IV, if I may give my reasoned opinion, it is actually rather unlikely that Britain shall be an enemy of the Habsburg alliance in the first general European war in the 50s-70s. Russia and France shall be the enemies that round, with Turkey possibly joining the Habsburg. Yep, the Schleswig-Holstein question is sgnificant and might theoretically be a casus belli, but it was not very important to London, it is much more likely that Britain mediates a compromise after Germany humbles Denmark, and afterwards Scandinavia turns inward to attend to its own unification. In this period, Russia and France were the main imperialistic rivals of Britain, the UK was friendly to German and Italian unifications, at this point the Habsburg block is a land power which does not directly threaten any UK interest, and no more destabilizing to European equilibrium than the Triple Alliance, which Britain was happy with for 20 years. Britain is unlikely to make a 180° turn in its foreign policy for little reason.

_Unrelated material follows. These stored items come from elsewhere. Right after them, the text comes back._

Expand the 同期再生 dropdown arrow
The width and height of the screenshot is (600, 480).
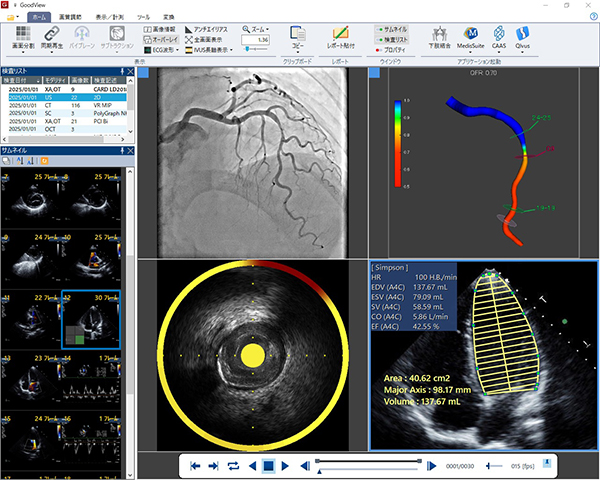(x=53, y=53)
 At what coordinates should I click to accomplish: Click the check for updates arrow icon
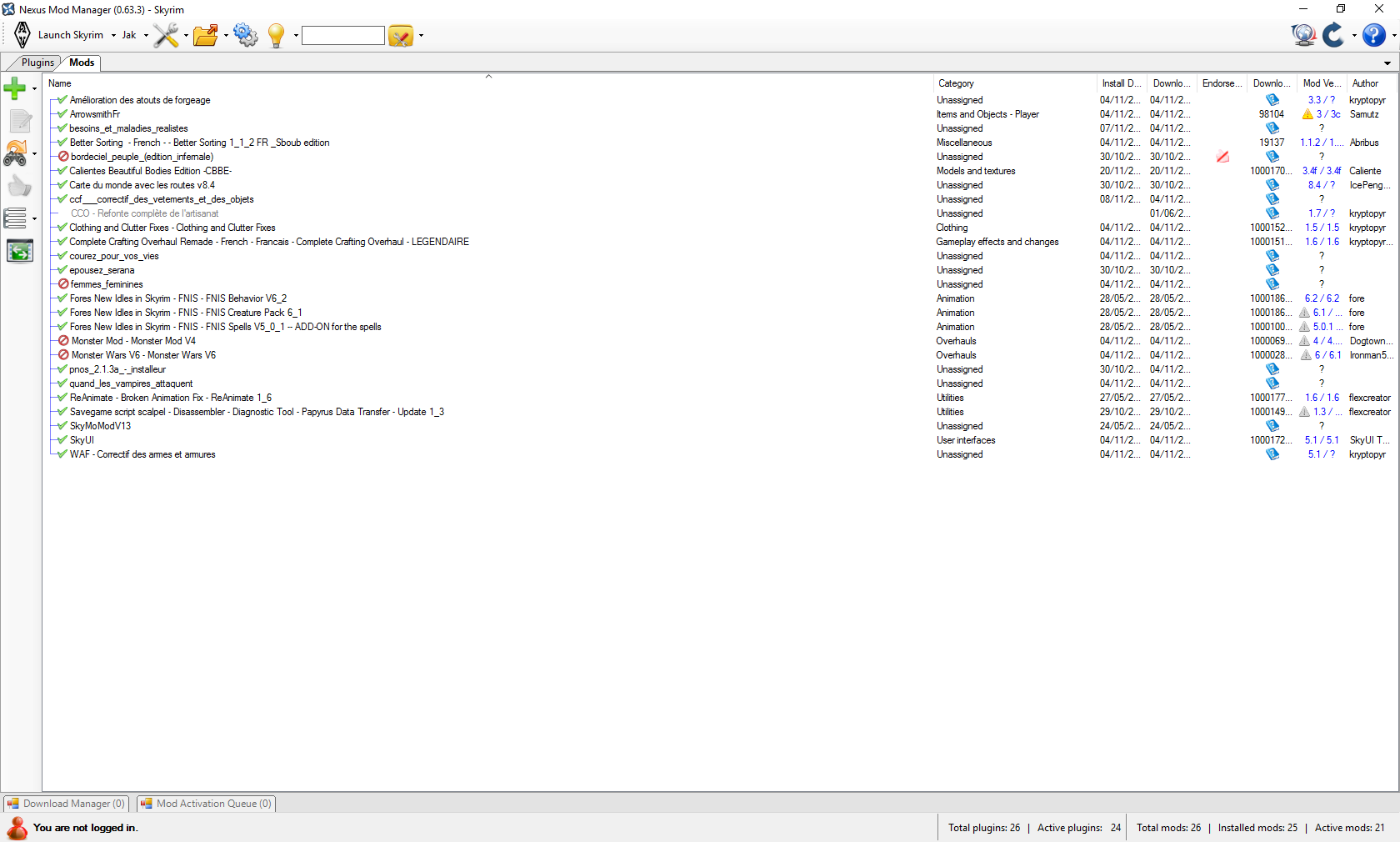click(1333, 35)
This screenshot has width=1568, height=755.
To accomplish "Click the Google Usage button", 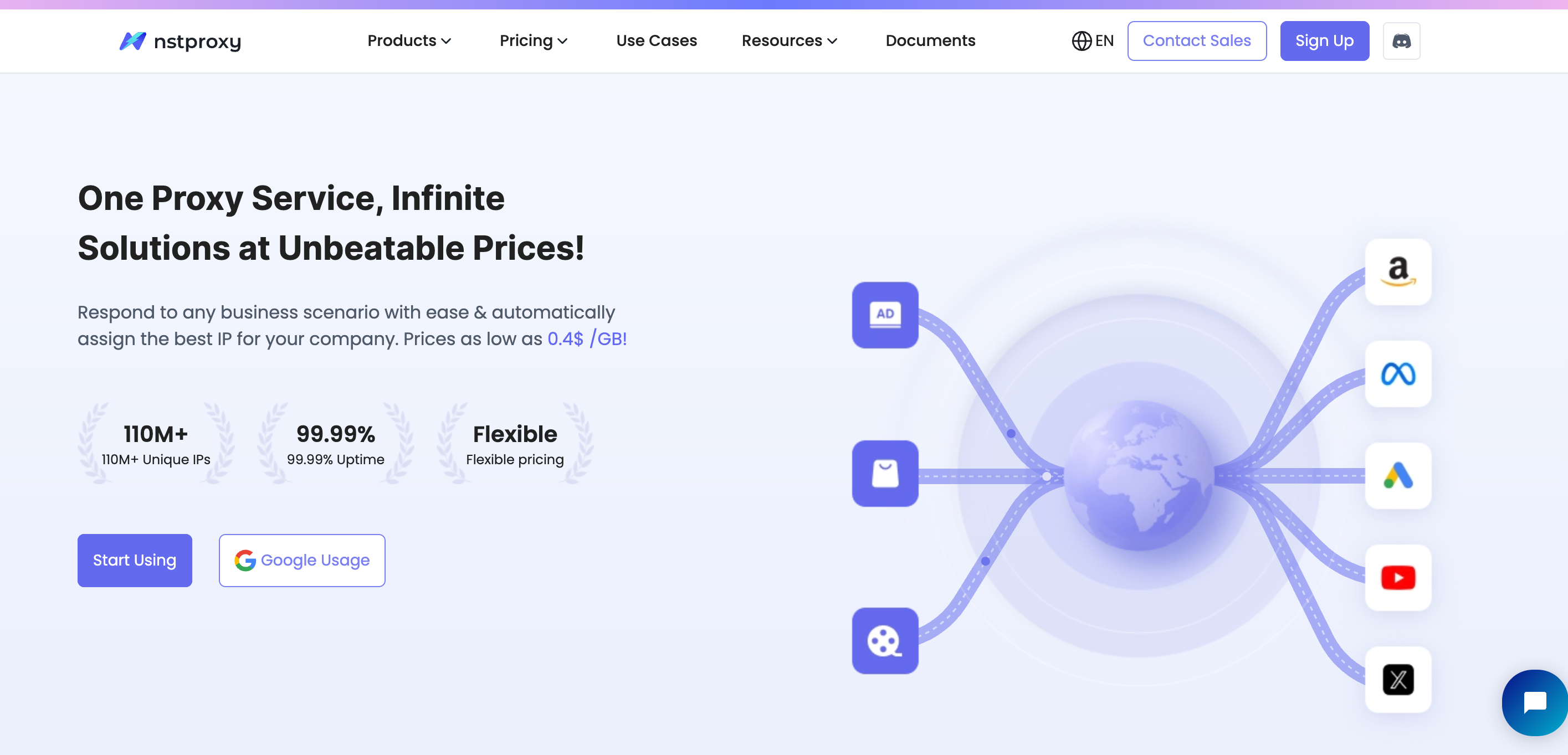I will (x=302, y=559).
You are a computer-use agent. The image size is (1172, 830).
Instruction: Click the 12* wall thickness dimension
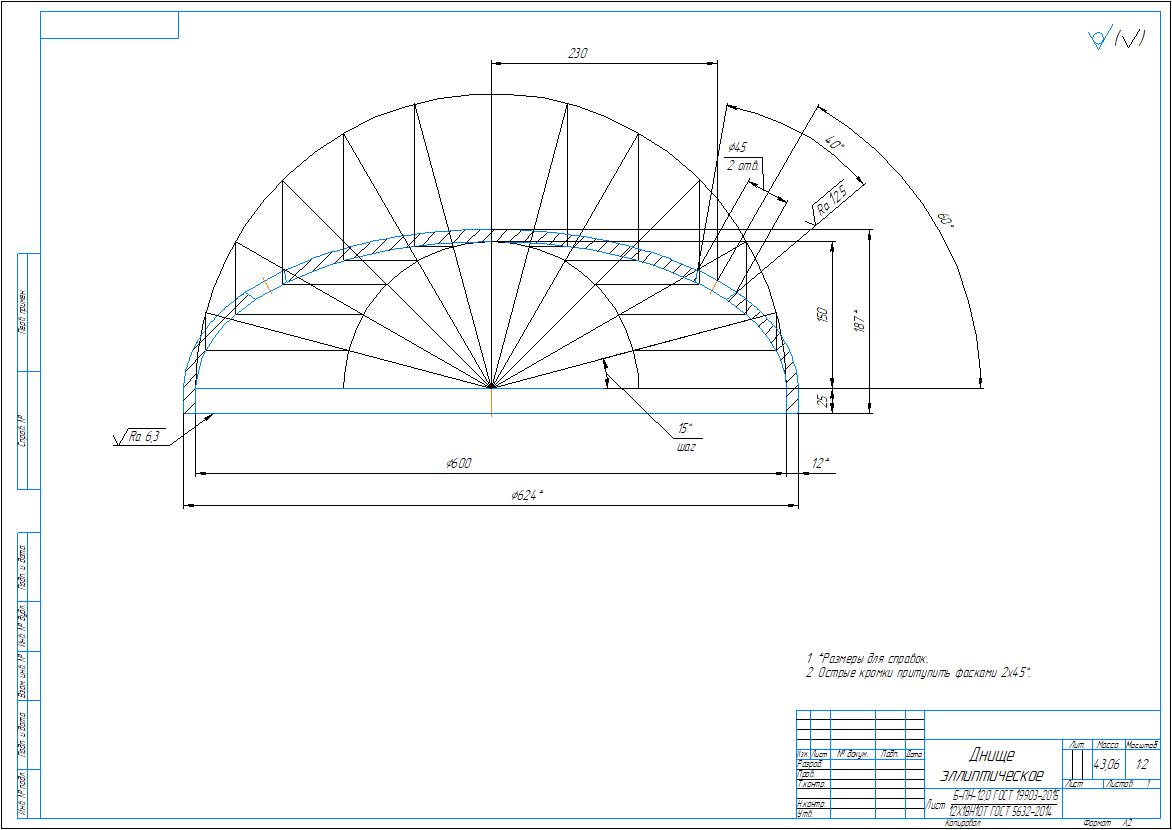821,463
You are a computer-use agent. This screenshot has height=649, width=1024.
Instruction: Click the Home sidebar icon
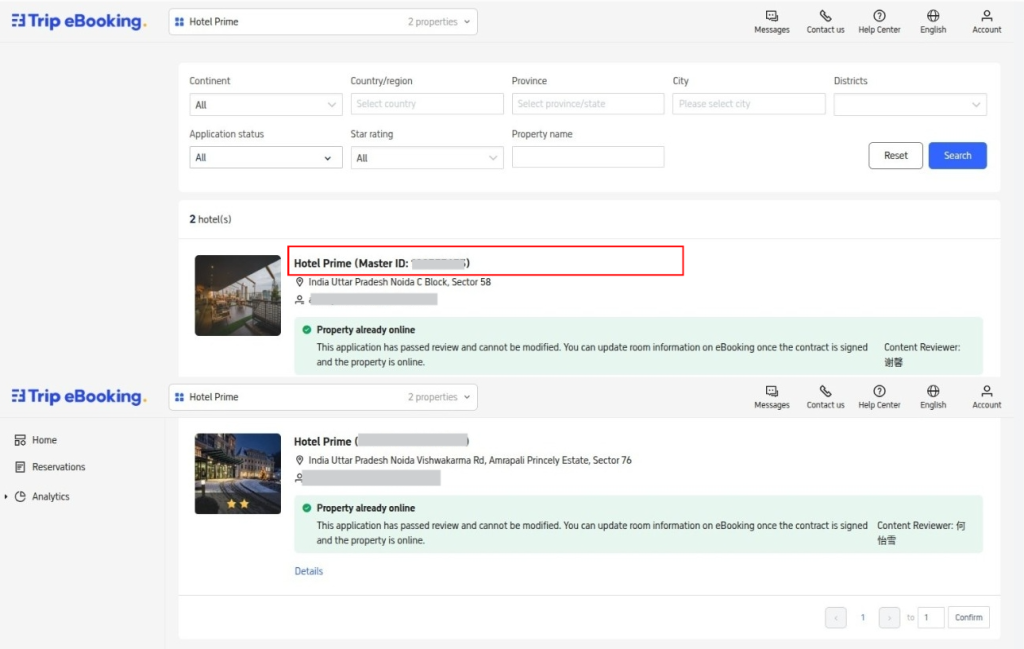pos(20,440)
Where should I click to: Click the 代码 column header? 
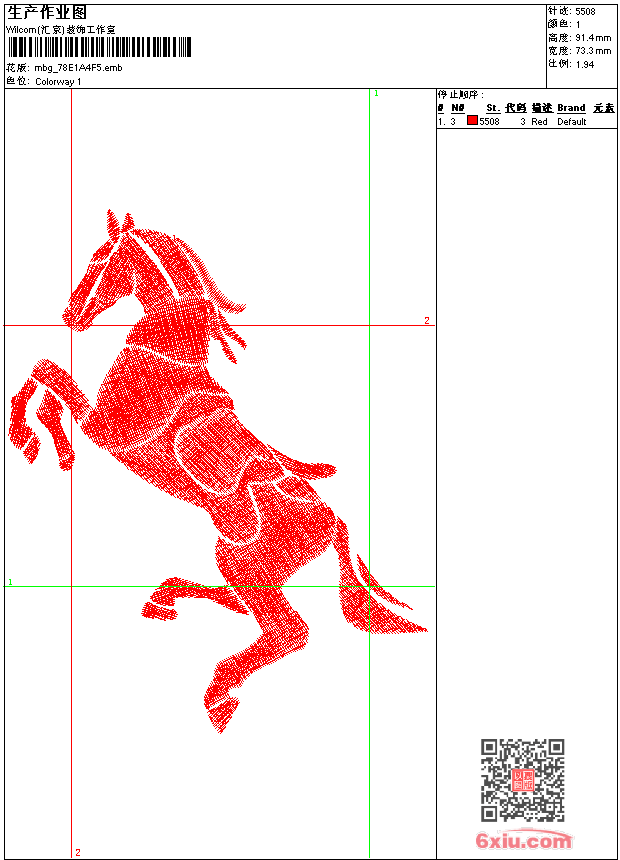(515, 108)
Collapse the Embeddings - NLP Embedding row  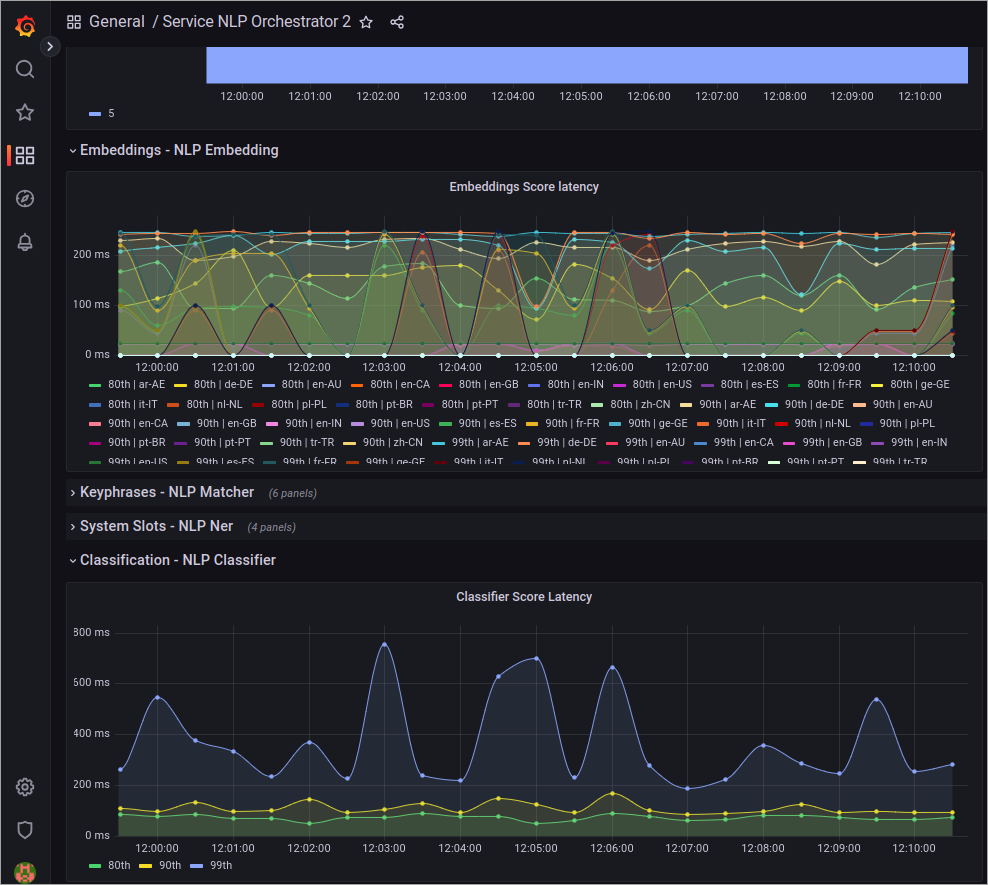tap(178, 150)
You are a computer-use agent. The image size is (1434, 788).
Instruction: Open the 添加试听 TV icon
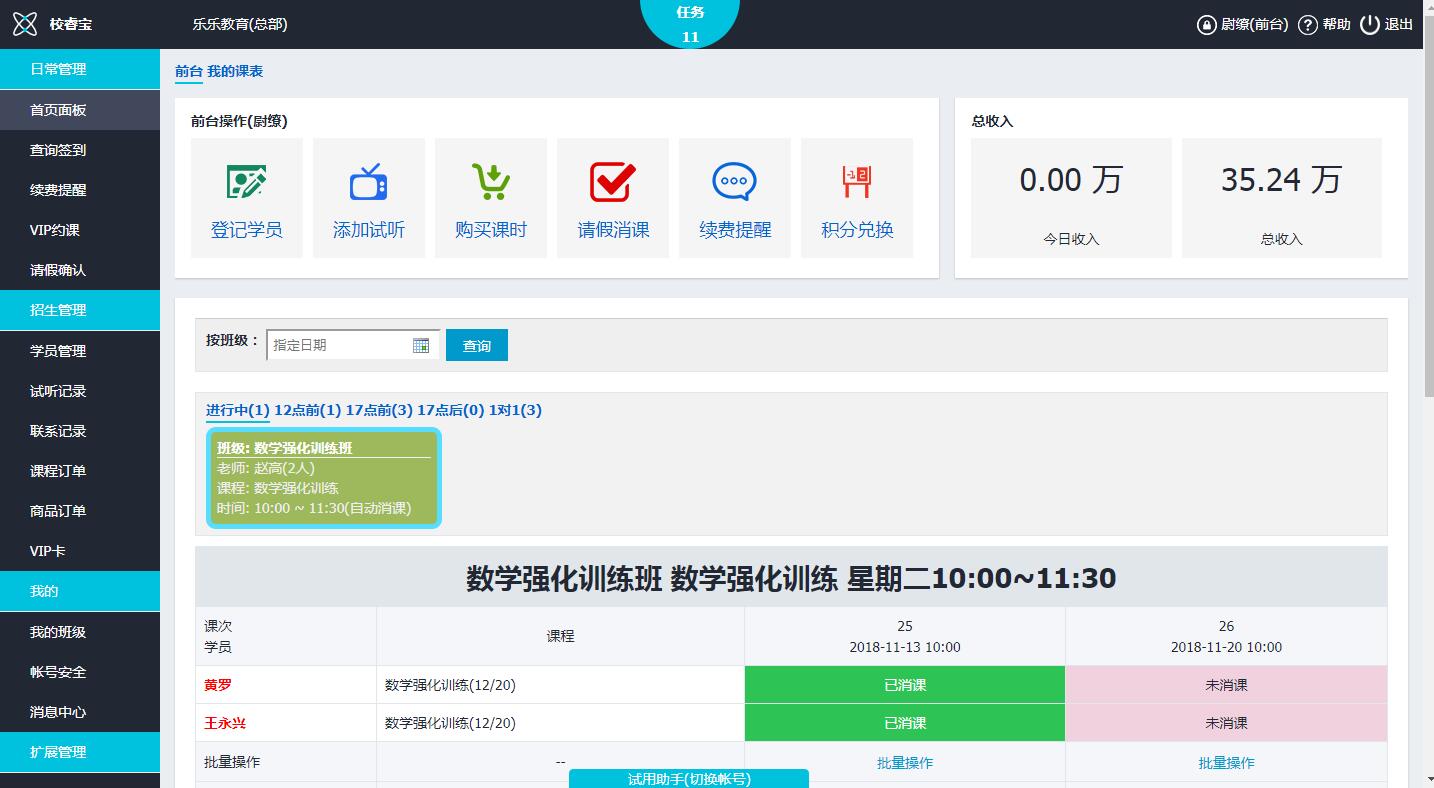368,182
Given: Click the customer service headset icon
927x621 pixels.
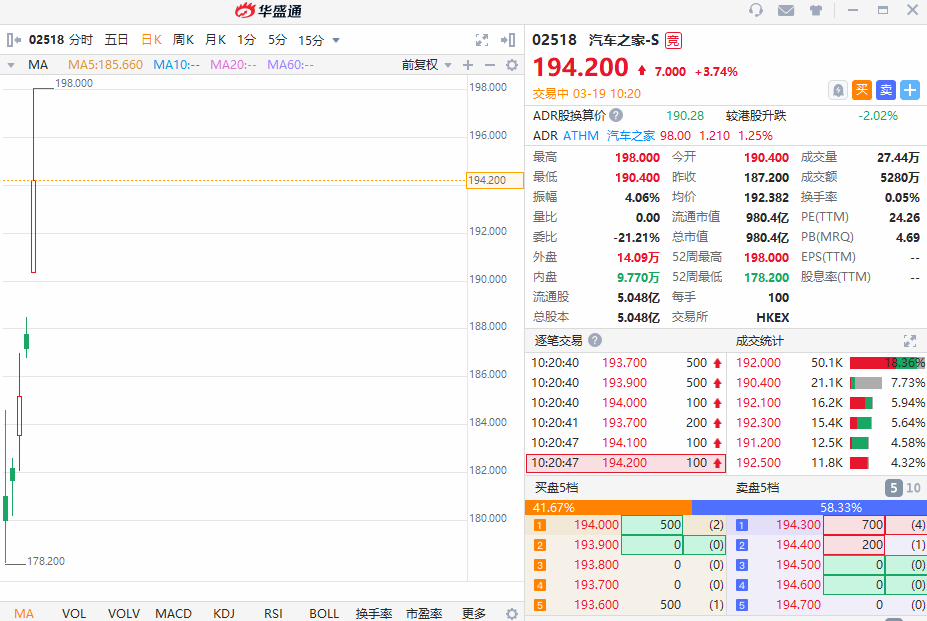Looking at the screenshot, I should click(x=756, y=10).
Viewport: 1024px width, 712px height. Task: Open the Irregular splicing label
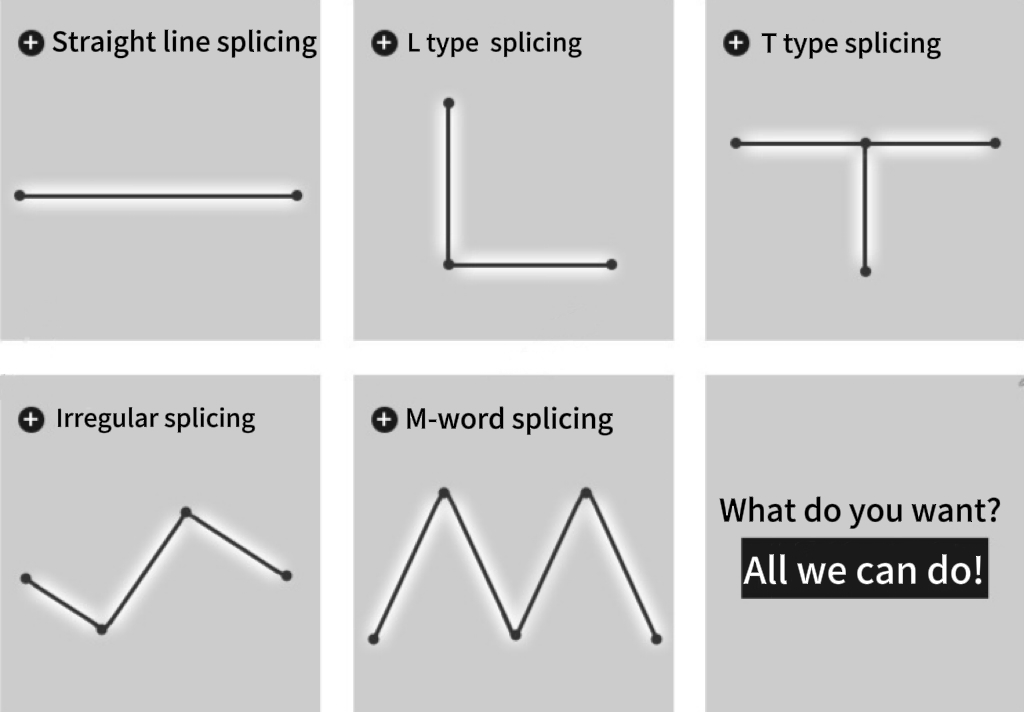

Britain is much more likely to join the *Entente in the second round, in the 1890s-1910s, when the Habsburg bloc has started to be a major player in the colonial scramble, has in all likelihood already humbled France and Russia, is economically upstaging Britain and possibly entered a naval race with it, and thus became a believable threat to UK interests.
To sum it up:
*Schelswig-Holstein war: Germany vs. Denmark, 1848-49, German victory, compromise peace mediated by Britain (Hostein to Germany, Schleswig to Denmark or partitioned.
*Crimean/Franco-Habsburg War: 1855/1870, Germany, Italy, Hungary, Galicia, (Turkey) vs. France and Russia. Britain true neutral.
*WWI: 1890/1910: Germany, Italy, Hungary, Poland, UBD, Turkey vs. Britain, France, Russia, (Serbia, Romania, Greece). America true neutral.